Wystarczył dzień, dwa mecze i dwie pomyłki sędziów prowadzących mundialowe mecze. I to ciężkiego kalibru. Jedna polegająca na nieuznaniu prawidłowo zdobytej bramki, druga na uznaniu nieprawidłowo strzelonego gola. Widziały obie sytuacje miliardy ludzi na świecie, widzieli kibice wypełniający stadiony w Bloemfontein i Johannesburgu. Nie widzieli tylko sędziowie, chociaż powinni, bo obraz na stadionowych telebimach wskazywał ponad wszelką wątpliwość, że podejmowali złe i krzywdzące decyzje. Nikt już ich nie cofnie.

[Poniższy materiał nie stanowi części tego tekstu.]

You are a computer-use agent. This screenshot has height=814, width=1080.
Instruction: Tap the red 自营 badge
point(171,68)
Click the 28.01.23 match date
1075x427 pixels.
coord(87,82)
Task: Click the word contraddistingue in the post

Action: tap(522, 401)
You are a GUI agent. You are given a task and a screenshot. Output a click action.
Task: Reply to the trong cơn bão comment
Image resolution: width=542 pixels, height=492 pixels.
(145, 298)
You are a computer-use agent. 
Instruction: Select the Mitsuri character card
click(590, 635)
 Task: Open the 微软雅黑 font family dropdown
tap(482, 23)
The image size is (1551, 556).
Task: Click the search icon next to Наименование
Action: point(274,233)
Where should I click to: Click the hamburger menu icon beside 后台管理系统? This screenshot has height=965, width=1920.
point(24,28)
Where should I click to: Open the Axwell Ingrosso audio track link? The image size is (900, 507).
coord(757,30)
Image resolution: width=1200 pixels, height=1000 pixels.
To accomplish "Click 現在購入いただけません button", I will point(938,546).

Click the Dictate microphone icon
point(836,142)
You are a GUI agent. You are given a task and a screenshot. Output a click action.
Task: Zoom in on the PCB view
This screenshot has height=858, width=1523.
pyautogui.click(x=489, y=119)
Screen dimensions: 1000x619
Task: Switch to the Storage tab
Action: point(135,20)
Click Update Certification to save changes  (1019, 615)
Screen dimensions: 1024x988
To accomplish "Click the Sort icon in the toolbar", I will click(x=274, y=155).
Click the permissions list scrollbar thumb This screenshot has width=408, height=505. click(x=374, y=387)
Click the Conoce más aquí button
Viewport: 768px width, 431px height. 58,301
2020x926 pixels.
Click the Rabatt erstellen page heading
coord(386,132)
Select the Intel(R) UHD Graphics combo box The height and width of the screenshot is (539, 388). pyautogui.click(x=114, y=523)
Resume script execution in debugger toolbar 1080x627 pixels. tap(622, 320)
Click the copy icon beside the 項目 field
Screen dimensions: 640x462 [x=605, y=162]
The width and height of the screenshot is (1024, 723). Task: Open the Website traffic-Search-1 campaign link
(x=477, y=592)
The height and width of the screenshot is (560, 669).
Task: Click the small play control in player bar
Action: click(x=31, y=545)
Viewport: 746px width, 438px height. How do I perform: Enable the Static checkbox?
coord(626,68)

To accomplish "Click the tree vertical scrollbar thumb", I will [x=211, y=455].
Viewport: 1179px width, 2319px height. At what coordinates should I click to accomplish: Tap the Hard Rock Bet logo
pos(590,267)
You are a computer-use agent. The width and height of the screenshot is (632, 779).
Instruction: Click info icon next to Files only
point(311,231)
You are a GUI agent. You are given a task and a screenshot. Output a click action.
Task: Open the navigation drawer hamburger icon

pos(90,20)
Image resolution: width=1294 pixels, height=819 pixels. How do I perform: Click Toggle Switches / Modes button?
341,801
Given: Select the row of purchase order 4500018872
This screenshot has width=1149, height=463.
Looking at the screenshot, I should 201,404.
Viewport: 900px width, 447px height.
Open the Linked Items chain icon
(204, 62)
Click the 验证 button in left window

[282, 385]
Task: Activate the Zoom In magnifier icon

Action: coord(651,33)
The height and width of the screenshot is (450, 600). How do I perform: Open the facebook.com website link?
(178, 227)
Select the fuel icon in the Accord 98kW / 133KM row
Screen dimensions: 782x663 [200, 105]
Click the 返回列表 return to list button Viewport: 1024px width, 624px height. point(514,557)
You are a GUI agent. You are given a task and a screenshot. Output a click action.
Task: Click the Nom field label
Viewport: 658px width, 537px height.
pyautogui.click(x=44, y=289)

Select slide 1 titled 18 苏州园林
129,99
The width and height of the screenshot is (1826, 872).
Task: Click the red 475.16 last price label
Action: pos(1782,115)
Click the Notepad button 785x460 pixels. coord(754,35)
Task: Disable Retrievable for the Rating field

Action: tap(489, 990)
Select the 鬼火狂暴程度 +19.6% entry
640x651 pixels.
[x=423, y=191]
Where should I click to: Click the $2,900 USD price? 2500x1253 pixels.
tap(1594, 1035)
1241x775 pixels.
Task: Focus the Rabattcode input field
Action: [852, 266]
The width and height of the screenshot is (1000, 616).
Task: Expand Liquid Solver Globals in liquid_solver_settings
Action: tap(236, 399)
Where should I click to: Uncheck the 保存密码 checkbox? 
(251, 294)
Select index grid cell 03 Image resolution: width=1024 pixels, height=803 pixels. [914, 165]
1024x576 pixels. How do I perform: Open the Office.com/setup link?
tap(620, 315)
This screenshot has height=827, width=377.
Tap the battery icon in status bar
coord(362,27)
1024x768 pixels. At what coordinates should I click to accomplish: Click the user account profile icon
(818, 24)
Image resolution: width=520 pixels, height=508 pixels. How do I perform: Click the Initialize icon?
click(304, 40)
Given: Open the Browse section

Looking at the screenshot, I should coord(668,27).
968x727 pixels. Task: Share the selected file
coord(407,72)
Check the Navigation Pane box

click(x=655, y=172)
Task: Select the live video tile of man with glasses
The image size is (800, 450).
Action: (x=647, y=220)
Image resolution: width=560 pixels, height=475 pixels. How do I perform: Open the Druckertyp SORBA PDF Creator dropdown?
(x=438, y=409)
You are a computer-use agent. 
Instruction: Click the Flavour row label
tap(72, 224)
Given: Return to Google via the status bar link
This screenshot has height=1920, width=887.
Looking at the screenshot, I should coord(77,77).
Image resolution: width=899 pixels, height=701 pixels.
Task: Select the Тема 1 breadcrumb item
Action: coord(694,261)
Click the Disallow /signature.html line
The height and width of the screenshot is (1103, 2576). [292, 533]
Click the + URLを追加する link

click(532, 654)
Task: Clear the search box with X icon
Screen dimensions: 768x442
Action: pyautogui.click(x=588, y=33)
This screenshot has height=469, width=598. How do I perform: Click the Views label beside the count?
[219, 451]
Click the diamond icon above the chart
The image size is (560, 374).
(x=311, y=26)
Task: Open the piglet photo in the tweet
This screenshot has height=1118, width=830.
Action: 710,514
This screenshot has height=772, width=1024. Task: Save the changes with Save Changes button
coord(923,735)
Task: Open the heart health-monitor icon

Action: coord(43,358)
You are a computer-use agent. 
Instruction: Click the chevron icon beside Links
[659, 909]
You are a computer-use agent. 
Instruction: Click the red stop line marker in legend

Znając kuchnię Międzynarodowej Federacji Piłkarskiej (FIFA) można założyć, że weźmie od razu w obronę rozjemców z Urugwaju i Włoch. Butna i bez odrobiny refleksji, będzie opowiadać o ludzkiej niedoskonałości. Jej wysokich przedstawicieli parzyć będzie w język podnoszona każdorazowo kwestia wprowadzenia do dyscypliny nowinek technologicznych.
Jest jeszcze inny, bardziej smutny aspekt incydentów z meczów Niemcy - Anglia i Argentyna - Meskyk. Obrazują one sprzeniewierzenie się podstawowej wartości obowiązującej w sporcie. Zasadzie fair play. Ile mogliby zyskać w oczach ludzkości niemiecki bramkarz Neuer i argentyński napastnik Tevez, gdyby unieśli rękę i stwierdzili: źle się bawimy panowie!